Crash investigators stated that the supersonic aircraft had hit a titanium strip on the runway that had fallen from a Continental DC-10 aircraft moments before, causing a tyre to burst with the debris from this puncturing the aircrafts wing fuel tank, which subsequently caught fire causing the fatal crash.
This version of events was dismissed by Continental, who claimed the Concorde aircraft had actually caught fire some 700 metres before hitting the titanium strip, however civil and judicial investigators have ruled against them.
Continental was fined £170,000, and mechanic John Taylor, 42, was given a £1,700 fine and a suspended 15 month prison sentence by the court. All defendants had denied any charges of wrong doing in the trial which began last February. Judge Dominique Andreassier, found three former French aviation officials not guilty of involuntary manslaughter. Henri Perrier was one such official who was cleared; he was head of the Concorde programme form 1978 to 1994 and was accused of ignoring warnings that there were weaknesses in Concorde fuel tanks. Concorde engineer, Jacques Herubel and former head of the French civil aviation, Claude Frantzen, were also both cleared of all charges.
All Concorde flights were suspended immediately for 16 months following the crash and were only resumed following extensive modifications to their fuel tanks.
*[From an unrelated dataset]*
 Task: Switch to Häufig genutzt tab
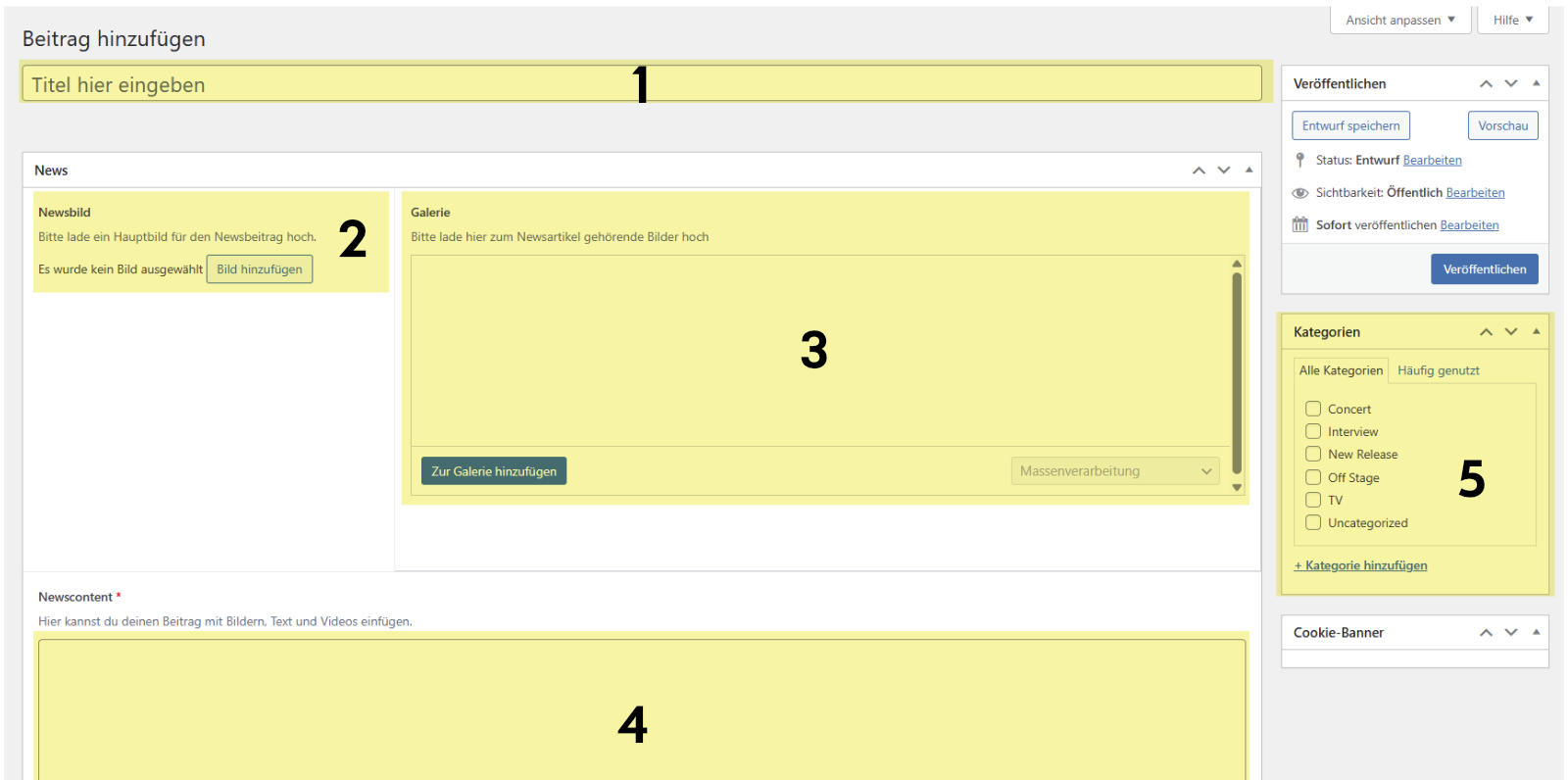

Both Air France and British Airways finally grounded their entire Concorde fleets in 2003.
Air France has already paid out millions in compensation to the victims families, and is pursuing Continental for negligence in a civil suit which had been suspended pending the outcome of the criminal trial.
A Continental spokesperson ruled the decision very unfair and said they would appeal against the decision as it ‘only protects French interests’.